- Opening Delimiter -

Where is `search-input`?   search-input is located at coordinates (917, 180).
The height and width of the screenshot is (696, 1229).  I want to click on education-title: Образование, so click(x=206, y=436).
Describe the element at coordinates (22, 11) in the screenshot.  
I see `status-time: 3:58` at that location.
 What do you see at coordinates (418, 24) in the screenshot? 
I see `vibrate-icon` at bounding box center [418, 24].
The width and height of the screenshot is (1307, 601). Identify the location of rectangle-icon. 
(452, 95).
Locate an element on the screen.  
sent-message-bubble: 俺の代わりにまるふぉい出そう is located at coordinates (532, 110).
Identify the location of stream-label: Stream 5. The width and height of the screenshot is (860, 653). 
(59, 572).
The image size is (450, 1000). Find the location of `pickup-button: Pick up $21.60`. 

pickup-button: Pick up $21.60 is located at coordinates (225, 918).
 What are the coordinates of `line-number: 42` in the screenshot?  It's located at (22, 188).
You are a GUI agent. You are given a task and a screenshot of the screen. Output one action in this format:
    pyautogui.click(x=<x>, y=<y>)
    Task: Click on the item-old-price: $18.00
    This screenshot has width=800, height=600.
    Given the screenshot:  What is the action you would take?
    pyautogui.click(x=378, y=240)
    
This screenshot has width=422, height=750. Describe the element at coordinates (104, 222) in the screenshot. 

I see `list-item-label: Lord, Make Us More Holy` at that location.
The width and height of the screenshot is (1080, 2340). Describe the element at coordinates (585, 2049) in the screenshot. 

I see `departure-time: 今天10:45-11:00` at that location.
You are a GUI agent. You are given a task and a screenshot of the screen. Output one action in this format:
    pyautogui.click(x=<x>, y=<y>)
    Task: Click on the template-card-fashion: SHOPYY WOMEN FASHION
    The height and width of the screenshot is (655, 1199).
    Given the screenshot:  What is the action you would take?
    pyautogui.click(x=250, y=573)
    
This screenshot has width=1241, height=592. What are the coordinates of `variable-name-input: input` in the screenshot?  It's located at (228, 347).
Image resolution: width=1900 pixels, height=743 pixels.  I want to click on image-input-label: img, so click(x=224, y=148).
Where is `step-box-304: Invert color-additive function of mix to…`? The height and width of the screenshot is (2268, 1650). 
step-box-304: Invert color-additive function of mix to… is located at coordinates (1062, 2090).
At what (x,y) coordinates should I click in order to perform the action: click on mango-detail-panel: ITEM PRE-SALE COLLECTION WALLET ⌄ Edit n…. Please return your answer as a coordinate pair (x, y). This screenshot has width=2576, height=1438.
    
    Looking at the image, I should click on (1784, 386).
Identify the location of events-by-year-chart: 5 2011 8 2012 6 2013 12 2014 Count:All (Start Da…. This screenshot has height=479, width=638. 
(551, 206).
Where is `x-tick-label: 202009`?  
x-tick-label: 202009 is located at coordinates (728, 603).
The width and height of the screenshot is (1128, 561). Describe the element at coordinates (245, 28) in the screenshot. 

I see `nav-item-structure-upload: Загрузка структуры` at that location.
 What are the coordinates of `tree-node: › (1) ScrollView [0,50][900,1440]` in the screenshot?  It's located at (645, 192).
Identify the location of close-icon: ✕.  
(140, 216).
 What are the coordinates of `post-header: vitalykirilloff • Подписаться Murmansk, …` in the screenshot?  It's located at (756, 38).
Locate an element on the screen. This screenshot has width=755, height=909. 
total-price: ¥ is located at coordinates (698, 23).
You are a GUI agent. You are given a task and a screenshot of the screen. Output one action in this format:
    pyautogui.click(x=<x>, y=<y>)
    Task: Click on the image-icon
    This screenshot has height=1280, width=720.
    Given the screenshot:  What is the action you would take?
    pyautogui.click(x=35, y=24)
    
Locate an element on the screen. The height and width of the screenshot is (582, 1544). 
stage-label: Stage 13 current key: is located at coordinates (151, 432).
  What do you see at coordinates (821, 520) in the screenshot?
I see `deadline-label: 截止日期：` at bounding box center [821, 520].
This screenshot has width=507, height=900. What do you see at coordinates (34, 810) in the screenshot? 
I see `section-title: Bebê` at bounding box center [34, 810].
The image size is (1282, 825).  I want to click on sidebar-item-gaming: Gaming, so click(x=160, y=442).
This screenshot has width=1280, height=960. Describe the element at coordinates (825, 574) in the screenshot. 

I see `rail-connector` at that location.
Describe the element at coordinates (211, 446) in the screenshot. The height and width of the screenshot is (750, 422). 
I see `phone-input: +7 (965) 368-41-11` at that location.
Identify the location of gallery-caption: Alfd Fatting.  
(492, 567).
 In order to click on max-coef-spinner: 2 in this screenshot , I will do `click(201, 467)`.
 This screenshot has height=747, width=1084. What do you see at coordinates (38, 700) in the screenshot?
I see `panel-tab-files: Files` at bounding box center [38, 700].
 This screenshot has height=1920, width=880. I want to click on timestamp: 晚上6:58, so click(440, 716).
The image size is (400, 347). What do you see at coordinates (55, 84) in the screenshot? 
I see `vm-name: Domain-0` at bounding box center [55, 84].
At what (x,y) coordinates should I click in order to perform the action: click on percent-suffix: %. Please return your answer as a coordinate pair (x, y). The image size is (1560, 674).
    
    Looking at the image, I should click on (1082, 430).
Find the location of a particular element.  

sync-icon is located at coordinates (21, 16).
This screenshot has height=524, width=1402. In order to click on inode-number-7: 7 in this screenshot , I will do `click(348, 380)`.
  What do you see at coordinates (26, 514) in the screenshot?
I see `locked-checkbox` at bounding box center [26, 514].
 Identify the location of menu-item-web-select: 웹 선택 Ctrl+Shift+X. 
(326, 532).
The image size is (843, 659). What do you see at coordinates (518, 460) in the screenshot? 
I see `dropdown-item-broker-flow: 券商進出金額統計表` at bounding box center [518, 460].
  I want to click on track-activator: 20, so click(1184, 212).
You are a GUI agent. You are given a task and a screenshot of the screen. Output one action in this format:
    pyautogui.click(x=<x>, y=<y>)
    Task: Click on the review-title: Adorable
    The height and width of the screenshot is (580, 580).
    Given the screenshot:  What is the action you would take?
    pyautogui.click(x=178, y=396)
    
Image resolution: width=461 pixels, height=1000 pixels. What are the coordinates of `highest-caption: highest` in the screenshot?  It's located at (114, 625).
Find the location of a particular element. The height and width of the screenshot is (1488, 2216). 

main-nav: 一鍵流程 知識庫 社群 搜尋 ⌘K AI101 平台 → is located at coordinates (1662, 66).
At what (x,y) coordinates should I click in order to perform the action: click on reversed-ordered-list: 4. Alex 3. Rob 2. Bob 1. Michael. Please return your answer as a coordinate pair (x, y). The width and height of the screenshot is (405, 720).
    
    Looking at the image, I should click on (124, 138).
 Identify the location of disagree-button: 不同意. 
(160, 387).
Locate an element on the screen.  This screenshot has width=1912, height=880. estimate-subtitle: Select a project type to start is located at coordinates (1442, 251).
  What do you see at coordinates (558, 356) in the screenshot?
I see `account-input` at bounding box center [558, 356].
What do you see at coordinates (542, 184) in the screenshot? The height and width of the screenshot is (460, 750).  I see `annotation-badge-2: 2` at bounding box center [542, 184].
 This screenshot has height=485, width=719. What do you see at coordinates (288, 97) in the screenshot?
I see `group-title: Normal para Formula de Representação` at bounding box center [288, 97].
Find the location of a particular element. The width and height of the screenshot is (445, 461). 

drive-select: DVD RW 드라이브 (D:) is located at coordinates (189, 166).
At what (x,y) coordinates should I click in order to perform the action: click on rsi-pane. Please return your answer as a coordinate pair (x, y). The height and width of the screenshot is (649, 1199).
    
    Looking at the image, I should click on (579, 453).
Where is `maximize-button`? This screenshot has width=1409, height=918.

- Closing Delimiter -

# What is being asked
Copy all of the records above, reproducing every line exactly as it is.

# Solution
Where is `search-input`?   search-input is located at coordinates (917, 180).
The height and width of the screenshot is (696, 1229).  I want to click on education-title: Образование, so click(x=206, y=436).
Describe the element at coordinates (22, 11) in the screenshot.  
I see `status-time: 3:58` at that location.
 What do you see at coordinates (418, 24) in the screenshot? 
I see `vibrate-icon` at bounding box center [418, 24].
The width and height of the screenshot is (1307, 601). Identify the location of rectangle-icon. 
(452, 95).
Locate an element on the screen.  
sent-message-bubble: 俺の代わりにまるふぉい出そう is located at coordinates (532, 110).
Identify the location of stream-label: Stream 5. The width and height of the screenshot is (860, 653). 
(59, 572).
The image size is (450, 1000). Find the location of `pickup-button: Pick up $21.60`. 

pickup-button: Pick up $21.60 is located at coordinates (225, 918).
 What are the coordinates of `line-number: 42` in the screenshot?  It's located at (22, 188).
You are a GUI agent. You are given a task and a screenshot of the screen. Output one action in this format:
    pyautogui.click(x=<x>, y=<y>)
    Task: Click on the item-old-price: $18.00
    This screenshot has width=800, height=600.
    Given the screenshot:  What is the action you would take?
    pyautogui.click(x=378, y=240)
    
This screenshot has width=422, height=750. Describe the element at coordinates (104, 222) in the screenshot. 

I see `list-item-label: Lord, Make Us More Holy` at that location.
The width and height of the screenshot is (1080, 2340). Describe the element at coordinates (585, 2049) in the screenshot. 

I see `departure-time: 今天10:45-11:00` at that location.
You are a GUI agent. You are given a task and a screenshot of the screen. Output one action in this format:
    pyautogui.click(x=<x>, y=<y>)
    Task: Click on the template-card-fashion: SHOPYY WOMEN FASHION
    The height and width of the screenshot is (655, 1199).
    Given the screenshot:  What is the action you would take?
    pyautogui.click(x=250, y=573)
    
This screenshot has width=1241, height=592. What are the coordinates of `variable-name-input: input` in the screenshot?  It's located at (228, 347).
Image resolution: width=1900 pixels, height=743 pixels.  I want to click on image-input-label: img, so click(x=224, y=148).
Where is `step-box-304: Invert color-additive function of mix to…`? The height and width of the screenshot is (2268, 1650). 
step-box-304: Invert color-additive function of mix to… is located at coordinates (1062, 2090).
At what (x,y) coordinates should I click in order to perform the action: click on mango-detail-panel: ITEM PRE-SALE COLLECTION WALLET ⌄ Edit n…. Please return your answer as a coordinate pair (x, y). This screenshot has width=2576, height=1438.
    
    Looking at the image, I should click on (1784, 386).
Identify the location of events-by-year-chart: 5 2011 8 2012 6 2013 12 2014 Count:All (Start Da…. This screenshot has height=479, width=638. 
(551, 206).
Where is `x-tick-label: 202009`?  
x-tick-label: 202009 is located at coordinates (728, 603).
The width and height of the screenshot is (1128, 561). Describe the element at coordinates (245, 28) in the screenshot. 

I see `nav-item-structure-upload: Загрузка структуры` at that location.
 What are the coordinates of `tree-node: › (1) ScrollView [0,50][900,1440]` in the screenshot?  It's located at (645, 192).
Identify the location of close-icon: ✕.  
(140, 216).
 What are the coordinates of `post-header: vitalykirilloff • Подписаться Murmansk, …` in the screenshot?  It's located at (756, 38).
Locate an element on the screen. This screenshot has width=755, height=909. 
total-price: ¥ is located at coordinates (698, 23).
You are a GUI agent. You are given a task and a screenshot of the screen. Output one action in this format:
    pyautogui.click(x=<x>, y=<y>)
    Task: Click on the image-icon
    This screenshot has height=1280, width=720.
    Given the screenshot:  What is the action you would take?
    pyautogui.click(x=35, y=24)
    
Locate an element on the screen. The height and width of the screenshot is (582, 1544). 
stage-label: Stage 13 current key: is located at coordinates (151, 432).
  What do you see at coordinates (821, 520) in the screenshot?
I see `deadline-label: 截止日期：` at bounding box center [821, 520].
This screenshot has width=507, height=900. What do you see at coordinates (34, 810) in the screenshot? 
I see `section-title: Bebê` at bounding box center [34, 810].
The image size is (1282, 825).  I want to click on sidebar-item-gaming: Gaming, so click(x=160, y=442).
This screenshot has width=1280, height=960. Describe the element at coordinates (825, 574) in the screenshot. 

I see `rail-connector` at that location.
Describe the element at coordinates (211, 446) in the screenshot. The height and width of the screenshot is (750, 422). 
I see `phone-input: +7 (965) 368-41-11` at that location.
Identify the location of gallery-caption: Alfd Fatting.  
(492, 567).
 In order to click on max-coef-spinner: 2 in this screenshot , I will do `click(201, 467)`.
 This screenshot has height=747, width=1084. What do you see at coordinates (38, 700) in the screenshot?
I see `panel-tab-files: Files` at bounding box center [38, 700].
 This screenshot has height=1920, width=880. I want to click on timestamp: 晚上6:58, so click(440, 716).
The image size is (400, 347). What do you see at coordinates (55, 84) in the screenshot? 
I see `vm-name: Domain-0` at bounding box center [55, 84].
At what (x,y) coordinates should I click in order to perform the action: click on percent-suffix: %. Please return your answer as a coordinate pair (x, y). The image size is (1560, 674).
    
    Looking at the image, I should click on (1082, 430).
Find the location of a particular element.  

sync-icon is located at coordinates (21, 16).
This screenshot has height=524, width=1402. In order to click on inode-number-7: 7 in this screenshot , I will do `click(348, 380)`.
  What do you see at coordinates (26, 514) in the screenshot?
I see `locked-checkbox` at bounding box center [26, 514].
 Identify the location of menu-item-web-select: 웹 선택 Ctrl+Shift+X. 
(326, 532).
The image size is (843, 659). What do you see at coordinates (518, 460) in the screenshot? 
I see `dropdown-item-broker-flow: 券商進出金額統計表` at bounding box center [518, 460].
  I want to click on track-activator: 20, so click(1184, 212).
You are a GUI agent. You are given a task and a screenshot of the screen. Output one action in this format:
    pyautogui.click(x=<x>, y=<y>)
    Task: Click on the review-title: Adorable
    The height and width of the screenshot is (580, 580).
    Given the screenshot:  What is the action you would take?
    pyautogui.click(x=178, y=396)
    
Image resolution: width=461 pixels, height=1000 pixels. What are the coordinates of `highest-caption: highest` in the screenshot?  It's located at (114, 625).
Find the location of a particular element. The height and width of the screenshot is (1488, 2216). 

main-nav: 一鍵流程 知識庫 社群 搜尋 ⌘K AI101 平台 → is located at coordinates (1662, 66).
At what (x,y) coordinates should I click in order to perform the action: click on reversed-ordered-list: 4. Alex 3. Rob 2. Bob 1. Michael. Please return your answer as a coordinate pair (x, y). The width and height of the screenshot is (405, 720).
    
    Looking at the image, I should click on (124, 138).
 Identify the location of disagree-button: 不同意. 
(160, 387).
Locate an element on the screen.  This screenshot has width=1912, height=880. estimate-subtitle: Select a project type to start is located at coordinates (1442, 251).
  What do you see at coordinates (558, 356) in the screenshot?
I see `account-input` at bounding box center [558, 356].
What do you see at coordinates (542, 184) in the screenshot? The height and width of the screenshot is (460, 750).  I see `annotation-badge-2: 2` at bounding box center [542, 184].
 This screenshot has height=485, width=719. What do you see at coordinates (288, 97) in the screenshot?
I see `group-title: Normal para Formula de Representação` at bounding box center [288, 97].
Find the location of a particular element. The width and height of the screenshot is (445, 461). 

drive-select: DVD RW 드라이브 (D:) is located at coordinates (189, 166).
At what (x,y) coordinates should I click in order to perform the action: click on rsi-pane. Please return your answer as a coordinate pair (x, y). The height and width of the screenshot is (649, 1199).
    
    Looking at the image, I should click on (579, 453).
Where is `maximize-button`? This screenshot has width=1409, height=918.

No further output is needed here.